Best Travel Cards for Canadians Visiting the US

The cost framework: exchange rates and foreign transaction fees

Two distinct elements determine the outlay when a Canadian uses a card in the United States. The payment network applies an exchange rate; the issuer may add a foreign-transaction fee on top, commonly around 2–2.5 percent. Ratehub explains the common magnitude plainly: “Most people don’t realize it, but just about every credit card out there charges foreign transaction fees. Whenever you buy something in a non-Canadian currency, you end up paying an additional 2.5% on top of the exchange rate.” Ratehub — Foreign transaction fees

A card that waives the issuer surcharge reduces the effective price of every purchase. Scotiabank’s product language for its Passport cards is explicit: “You will not pay the 2.5% foreign transaction fees on any foreign currency purchases, including online shopping and when travelling abroad. Only the exchange rate applies.” Scotiabank

For frequent short trips across the border, eliminating the issuer markup is often the simplest and most effective saving strategy. Travelers who plan many small purchases — meals, rideshares, small retail purchases — accumulate the saving quickly.
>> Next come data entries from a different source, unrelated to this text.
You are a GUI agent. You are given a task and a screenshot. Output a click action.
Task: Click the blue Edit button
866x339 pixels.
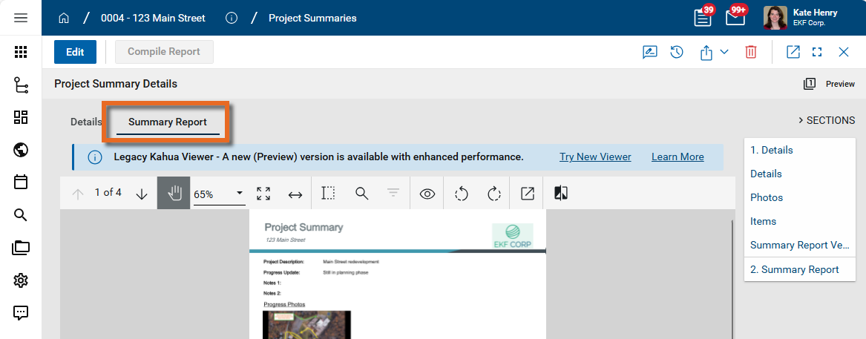[x=75, y=52]
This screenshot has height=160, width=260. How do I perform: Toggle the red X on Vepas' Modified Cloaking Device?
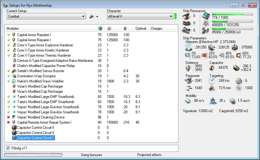tap(8, 117)
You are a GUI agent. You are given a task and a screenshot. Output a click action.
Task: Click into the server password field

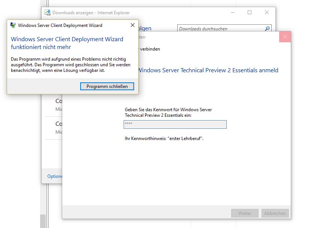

Acceptance, networks, and merchant-level friction

U.S. merchant acceptance varies by card network. Visa and Mastercard exhibit broader acceptance at smaller merchants and regional retailers than American Express. A practical approach pairs a no-foreign-fee Visa or Mastercard as the primary spending instrument and retains an Amex product for benefits where accepted.

A second merchant-level issue is dynamic currency conversion (DCC). When a merchant offers to charge in Canadian dollars at checkout, the terminal often applies a marked-up conversion rate. Ratehub warns that paying in local currency is typically cheaper because network rates are better than merchant-converted amounts. Ratehub — Foreign transaction fees

Which cards remove the issuer surcharge

A short list of issuer products repeatedly appears in independent comparisons and issuer documentation as waiving foreign-transaction fees. Representative items and issuer language:

  • Scotiabank Passport Visa Infinite and Passport Visa Infinite Privilege. Scotiabank states cardholders will not be charged the typical 2.5% foreign transaction fee; only the exchange rate applies. These cards also include travel benefits such as Priority Pass lounge access. Scotiabank
  • Home Trust Preferred Visa. Marketed explicitly as a no-foreign-transaction-fee card — a zero-annual-fee option for cost-focused travellers. Home Trust promotes the product as “Your No Foreign Transaction Fee Credit Card Solution.” Home Trust — Preferred Visa
  • BMO travel products (examples include BMO Premium Rewards and BMO Escape). BMO product pages and promotional materials list certain premium cards that advertise no foreign transaction fees. Consumers should verify the specific card terms. BMO — Credit Cards

Aggregators and reviewers compile these examples and provide comparison tables that place no-FX cards alongside benefits, annual fees, and acceptance considerations. Ratehub’s roundup and MoneySense’s travel-card guides are two frequently referenced comparison sources. MoneySense, Ratehub

Reward structures and travel value

A second axis of comparison is rewards. Cards differ across reward currencies (bank points, co-brand miles, cash back) and category earn rates. Which reward structure is preferable depends on travel goals:

  • If the goal is minimal friction and lowest out-of-pocket cost for everyday US purchases, a no-FX, low-fee card that earns straightforward rewards will typically produce the best net outcome.
  • If the objective is frequent-flyer redemptions or hotel awards, co-branded cards and transferable rewards products may deliver more value through bonuses, free checked bags, and award availability.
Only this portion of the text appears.